**SUPPLIED DATA:**
....................
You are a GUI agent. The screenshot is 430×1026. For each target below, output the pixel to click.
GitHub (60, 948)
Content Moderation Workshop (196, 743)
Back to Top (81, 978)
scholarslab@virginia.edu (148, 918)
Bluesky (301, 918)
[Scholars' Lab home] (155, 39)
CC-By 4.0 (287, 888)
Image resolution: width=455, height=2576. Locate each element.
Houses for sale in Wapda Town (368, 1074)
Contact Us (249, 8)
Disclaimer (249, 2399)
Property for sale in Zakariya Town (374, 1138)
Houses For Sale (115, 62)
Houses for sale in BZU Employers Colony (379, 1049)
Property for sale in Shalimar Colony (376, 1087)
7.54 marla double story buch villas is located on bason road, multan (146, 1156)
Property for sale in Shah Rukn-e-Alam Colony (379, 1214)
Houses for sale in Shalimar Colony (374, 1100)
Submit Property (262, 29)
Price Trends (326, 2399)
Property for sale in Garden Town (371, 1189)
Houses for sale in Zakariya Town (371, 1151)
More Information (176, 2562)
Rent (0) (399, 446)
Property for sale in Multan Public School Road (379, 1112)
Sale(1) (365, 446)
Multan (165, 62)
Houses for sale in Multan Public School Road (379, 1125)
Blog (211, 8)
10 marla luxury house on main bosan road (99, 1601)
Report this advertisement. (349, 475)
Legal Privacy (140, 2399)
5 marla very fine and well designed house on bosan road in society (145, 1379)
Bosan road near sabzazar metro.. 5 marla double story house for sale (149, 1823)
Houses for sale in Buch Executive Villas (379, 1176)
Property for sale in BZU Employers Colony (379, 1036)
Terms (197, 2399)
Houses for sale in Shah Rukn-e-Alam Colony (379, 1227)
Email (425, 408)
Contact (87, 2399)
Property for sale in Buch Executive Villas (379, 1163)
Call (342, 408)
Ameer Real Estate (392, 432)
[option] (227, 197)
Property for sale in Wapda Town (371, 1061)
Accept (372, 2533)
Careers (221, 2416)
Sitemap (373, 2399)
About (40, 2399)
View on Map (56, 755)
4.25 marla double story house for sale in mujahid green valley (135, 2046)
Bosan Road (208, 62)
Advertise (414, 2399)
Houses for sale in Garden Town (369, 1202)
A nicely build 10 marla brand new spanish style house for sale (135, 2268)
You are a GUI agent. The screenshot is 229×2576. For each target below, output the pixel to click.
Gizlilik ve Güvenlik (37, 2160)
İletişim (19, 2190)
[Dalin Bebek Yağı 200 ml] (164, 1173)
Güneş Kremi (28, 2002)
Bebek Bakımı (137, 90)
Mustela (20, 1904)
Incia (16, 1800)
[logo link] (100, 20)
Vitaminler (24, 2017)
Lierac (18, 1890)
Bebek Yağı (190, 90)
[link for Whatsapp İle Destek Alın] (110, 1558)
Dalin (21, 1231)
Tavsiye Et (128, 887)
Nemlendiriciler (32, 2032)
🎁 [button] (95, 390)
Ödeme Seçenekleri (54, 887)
....................
Above are the records; copy exactly the lines from the line with "A nicely build" through the line with "[Dalin Bebek Yağı 200 ml] (164, 1173)", both included.

**WRITTEN ANSWER:**
A nicely build 10 marla brand new spanish style house for sale (135, 2268)
You are a GUI agent. The screenshot is 229×2576. For each target below, output the pixel to click.
Gizlilik ve Güvenlik (37, 2160)
İletişim (19, 2190)
[Dalin Bebek Yağı 200 ml] (164, 1173)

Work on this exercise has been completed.